» **TASK TO COMPLETE**
A single number is the whole answer: the tally of lines in the data below that include the word "will".
BEGIN LISTED RECORDS
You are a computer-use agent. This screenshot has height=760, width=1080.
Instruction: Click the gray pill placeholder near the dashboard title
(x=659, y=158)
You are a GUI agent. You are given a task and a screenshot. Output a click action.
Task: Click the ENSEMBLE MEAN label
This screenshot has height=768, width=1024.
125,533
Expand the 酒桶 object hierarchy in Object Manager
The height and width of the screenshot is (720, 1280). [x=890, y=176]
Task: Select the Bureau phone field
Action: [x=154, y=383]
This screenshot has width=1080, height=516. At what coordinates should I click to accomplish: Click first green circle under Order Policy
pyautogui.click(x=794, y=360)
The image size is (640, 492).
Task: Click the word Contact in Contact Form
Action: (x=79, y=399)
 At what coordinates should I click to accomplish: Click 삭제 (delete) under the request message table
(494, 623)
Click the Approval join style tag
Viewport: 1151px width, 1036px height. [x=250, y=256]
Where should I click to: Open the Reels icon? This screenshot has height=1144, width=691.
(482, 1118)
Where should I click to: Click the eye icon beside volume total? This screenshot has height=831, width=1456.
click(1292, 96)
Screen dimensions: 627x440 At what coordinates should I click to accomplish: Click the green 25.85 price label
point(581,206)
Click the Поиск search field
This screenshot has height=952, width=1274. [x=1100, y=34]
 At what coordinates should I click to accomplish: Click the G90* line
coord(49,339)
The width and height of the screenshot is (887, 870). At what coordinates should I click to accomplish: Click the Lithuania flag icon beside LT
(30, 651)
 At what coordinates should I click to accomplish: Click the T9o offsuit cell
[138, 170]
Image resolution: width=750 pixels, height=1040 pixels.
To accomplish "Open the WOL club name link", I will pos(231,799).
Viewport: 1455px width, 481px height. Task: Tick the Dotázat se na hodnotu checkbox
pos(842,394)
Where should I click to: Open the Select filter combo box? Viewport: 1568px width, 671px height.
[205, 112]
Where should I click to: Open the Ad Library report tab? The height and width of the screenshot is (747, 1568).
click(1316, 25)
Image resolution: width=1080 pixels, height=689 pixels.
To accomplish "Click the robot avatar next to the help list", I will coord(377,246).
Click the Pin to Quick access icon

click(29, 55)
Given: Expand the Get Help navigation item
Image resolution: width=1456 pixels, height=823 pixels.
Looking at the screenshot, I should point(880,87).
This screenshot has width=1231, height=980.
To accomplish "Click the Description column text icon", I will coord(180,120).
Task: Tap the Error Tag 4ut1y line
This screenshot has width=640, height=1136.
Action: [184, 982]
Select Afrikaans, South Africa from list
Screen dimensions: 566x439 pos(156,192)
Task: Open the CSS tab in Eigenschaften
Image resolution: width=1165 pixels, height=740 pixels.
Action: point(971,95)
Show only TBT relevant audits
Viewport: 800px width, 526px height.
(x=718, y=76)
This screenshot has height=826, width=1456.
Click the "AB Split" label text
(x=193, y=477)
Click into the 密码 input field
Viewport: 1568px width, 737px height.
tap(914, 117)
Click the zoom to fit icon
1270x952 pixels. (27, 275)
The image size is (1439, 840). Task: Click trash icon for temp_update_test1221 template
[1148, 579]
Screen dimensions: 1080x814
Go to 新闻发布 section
END LISTED RECORDS
» **RESULT BELOW**
3